## AIM OF THE TASK:
Each line from the one that includes "Home (697, 155)" to the last line of the data below should be set down exactly; no other lines are wanted.

## WORKING DATA:
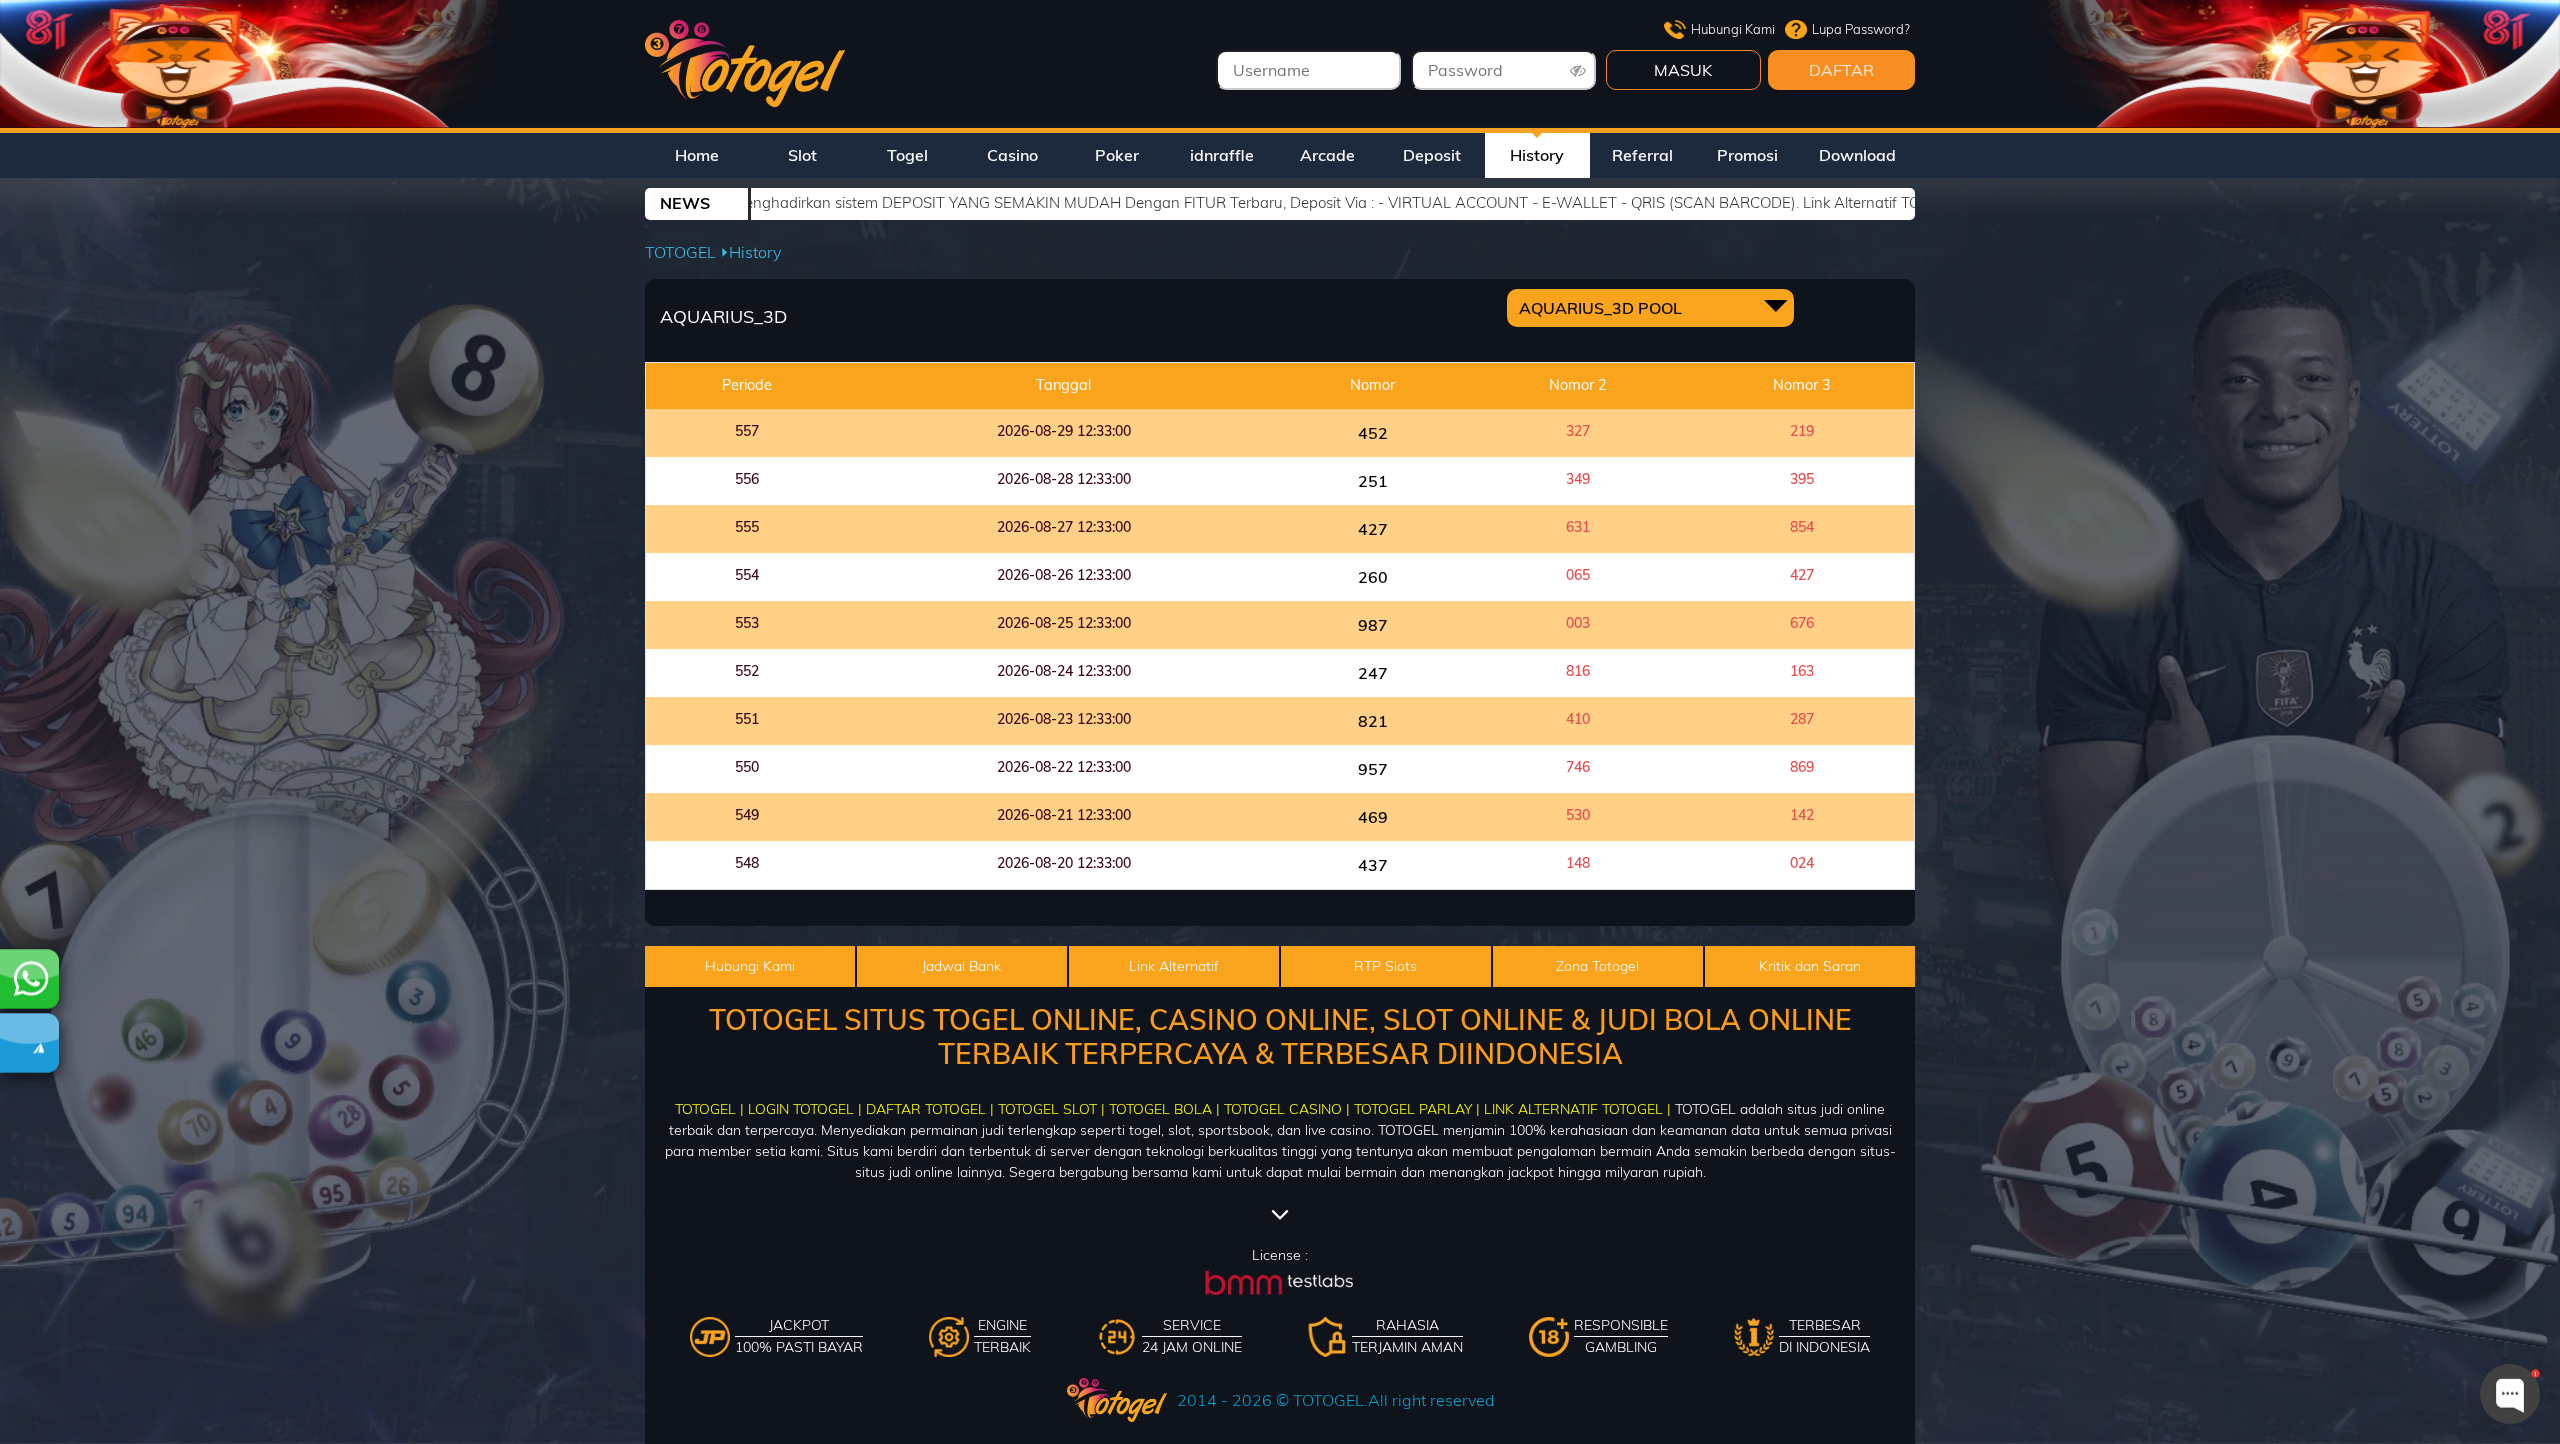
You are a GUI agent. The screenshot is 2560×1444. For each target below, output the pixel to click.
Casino (1012, 155)
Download (1857, 155)
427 (1373, 529)
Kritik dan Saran (1810, 966)
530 (1578, 815)
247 (1373, 673)
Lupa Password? (1861, 29)
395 (1802, 479)
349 (1578, 479)
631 (1578, 527)
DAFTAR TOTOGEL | (930, 1109)
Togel (907, 155)
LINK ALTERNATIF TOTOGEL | (1577, 1109)
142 (1802, 815)
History (1537, 155)
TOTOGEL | (709, 1109)
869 (1802, 767)
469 (1373, 817)
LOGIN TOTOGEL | (805, 1109)
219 (1802, 431)
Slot (802, 155)
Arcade (1327, 155)
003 (1578, 623)
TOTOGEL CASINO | (1287, 1109)
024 (1802, 863)
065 (1578, 575)
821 (1373, 721)
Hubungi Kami (1733, 29)
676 (1802, 623)
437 (1373, 865)
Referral (1642, 155)
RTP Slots (1385, 966)
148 (1578, 863)
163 (1802, 671)
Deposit (1432, 155)
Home (697, 155)
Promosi (1747, 155)
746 (1578, 767)
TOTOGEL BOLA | (1164, 1109)
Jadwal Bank (961, 966)
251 (1373, 481)
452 (1373, 433)
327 (1578, 431)
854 (1802, 527)
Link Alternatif (1174, 966)
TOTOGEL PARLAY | (1417, 1109)
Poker (1117, 155)
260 (1373, 577)
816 (1578, 671)
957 (1373, 769)
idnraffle (1222, 155)
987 (1373, 625)
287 (1802, 719)
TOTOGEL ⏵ (687, 252)
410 (1578, 719)
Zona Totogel (1597, 966)
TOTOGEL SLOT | (1051, 1109)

## EXERCISE OUTPUT:
Home (697, 155)
Promosi (1747, 155)
746 (1578, 767)
TOTOGEL BOLA | (1164, 1109)
Jadwal Bank (961, 966)
251 (1373, 481)
452 (1373, 433)
327 (1578, 431)
854 (1802, 527)
Link Alternatif (1174, 966)
TOTOGEL PARLAY | (1417, 1109)
Poker (1117, 155)
260 (1373, 577)
816 (1578, 671)
957 (1373, 769)
idnraffle (1222, 155)
987 (1373, 625)
287 (1802, 719)
TOTOGEL ⏵ (687, 252)
410 (1578, 719)
Zona Totogel (1597, 966)
TOTOGEL SLOT | (1051, 1109)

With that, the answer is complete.